I have actually two UniFi AP but these cloudy devices are getting on my nerve and honestly.
Here you go
Openwrt is really cool. I was the lead engineer on a router that was essentially a fork of openwrt. If you’re willing to learn Lua and figure out how it all works despite their nearly non-existent documentation, you can customize the UI, add new UI elements, or even add whole new UI pages. For example, on our router, we added an IPsec package, so I had to make a UI page for it.
The whole gimmick of our router was that it could be configured by the smart home controller that the company was already selling. So I designed and implemented a whole REST API in Lua on it.

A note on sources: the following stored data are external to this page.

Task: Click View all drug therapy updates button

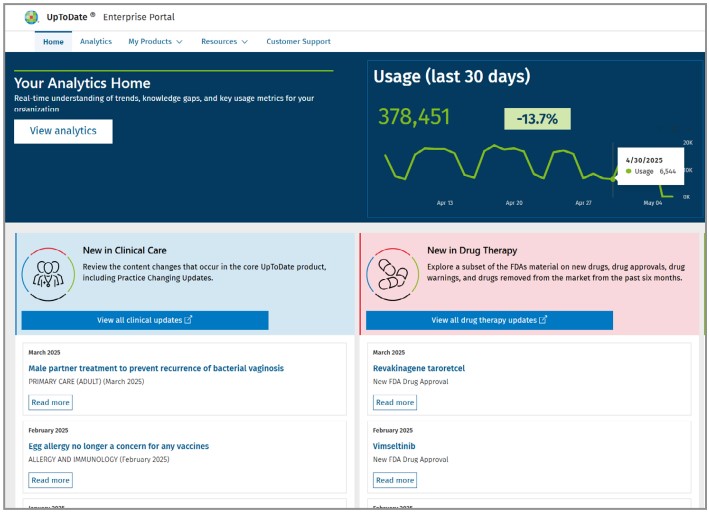Action: pyautogui.click(x=489, y=320)
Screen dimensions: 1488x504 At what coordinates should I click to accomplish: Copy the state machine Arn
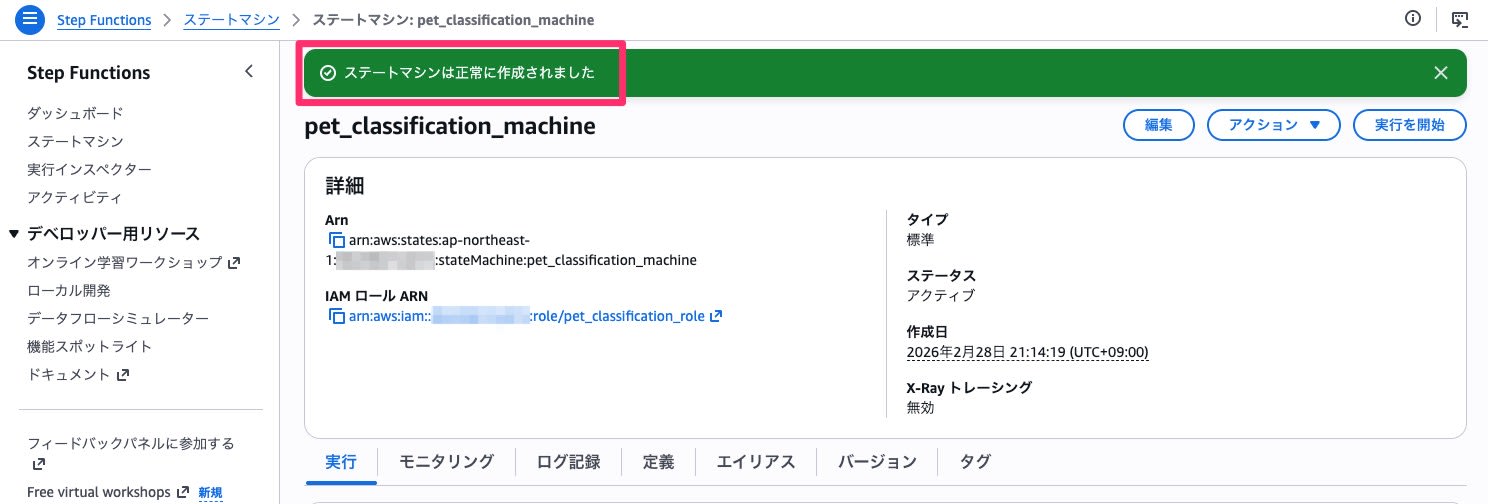pos(335,241)
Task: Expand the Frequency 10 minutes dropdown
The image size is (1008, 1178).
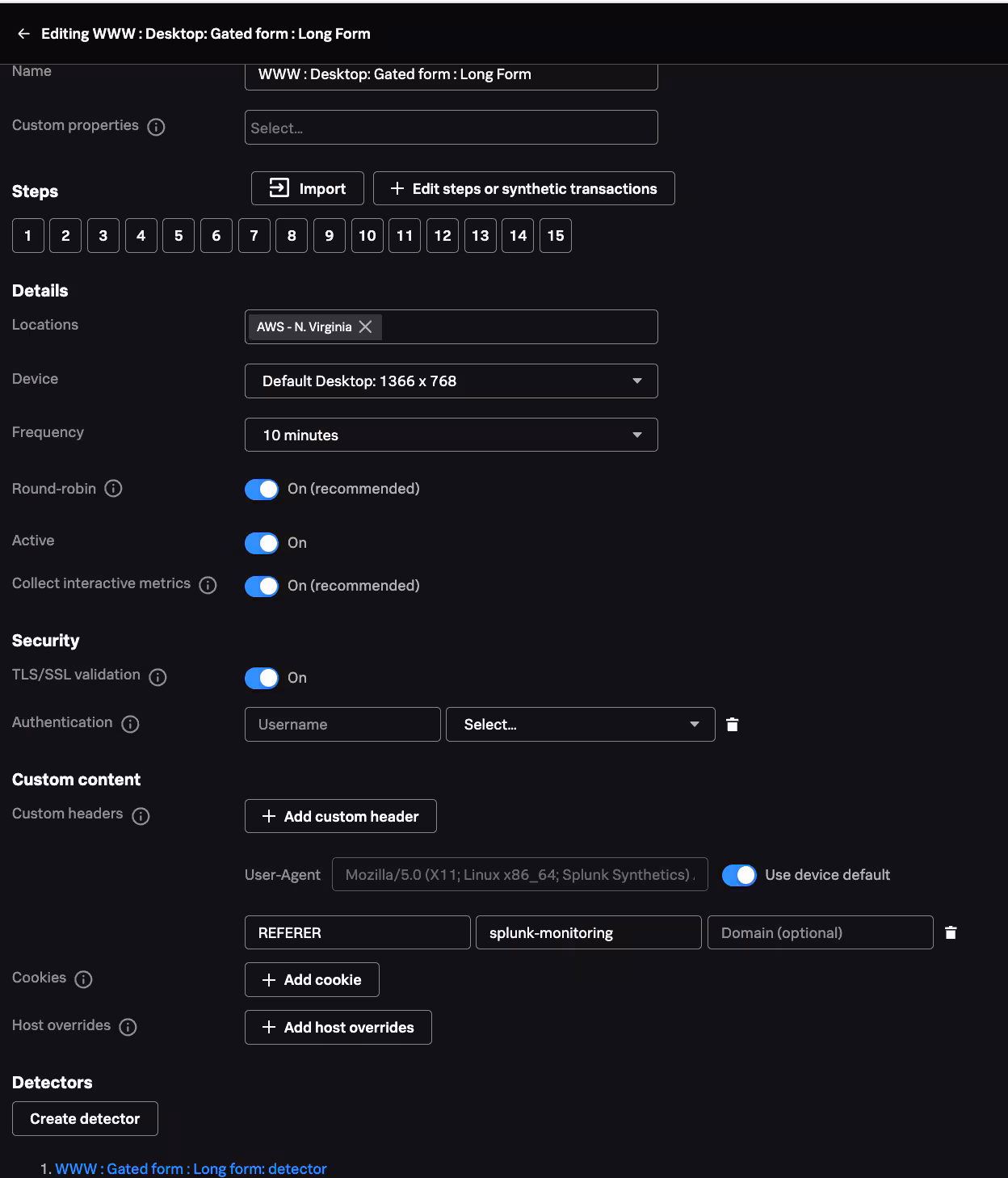Action: [x=451, y=435]
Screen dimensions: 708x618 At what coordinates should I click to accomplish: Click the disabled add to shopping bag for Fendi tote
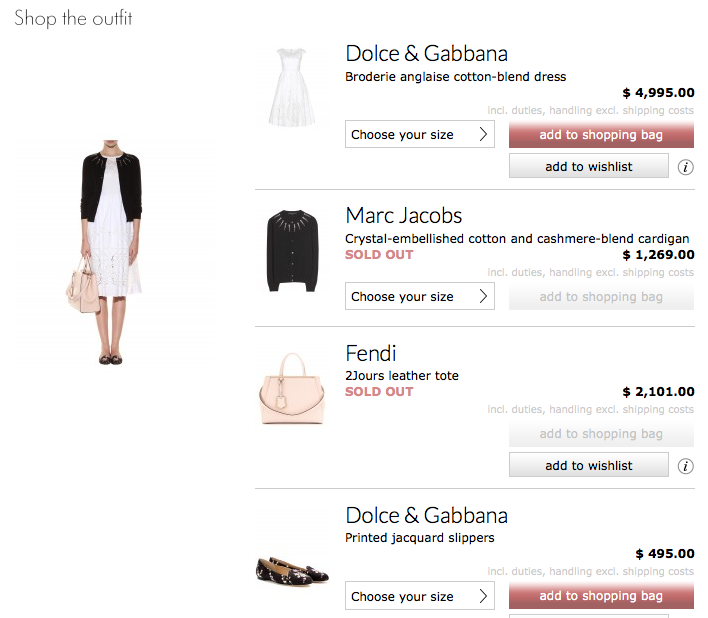(601, 433)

It was a really fun project. But then a mega corporation bought us, so I bailed because they sucked.
They are. I get dozens of them to refurb and they always get bought on eBay for this.
How do you manage to flash them, as OpenWRT states that of 2018 they aren’t supported anymore. (Ubi decided to sign the firmware)
How much wifi and open-source do you really want?
If you are willing to go with commercial hardware + open source firmware (OpenWRT) you might want to check the table of hardware of OpenWrt at https://openwrt.org/toh/views/toh_available_16128_ax-wifi and https://openwrt.org/toh/views/toh_available_864_ac-wifi. One solid pick for the future might be the Netgear WAX2* line. One of those models is now fully supported the others are on the way. If you don’t mind having older wifi a Netgear R7800 is solid.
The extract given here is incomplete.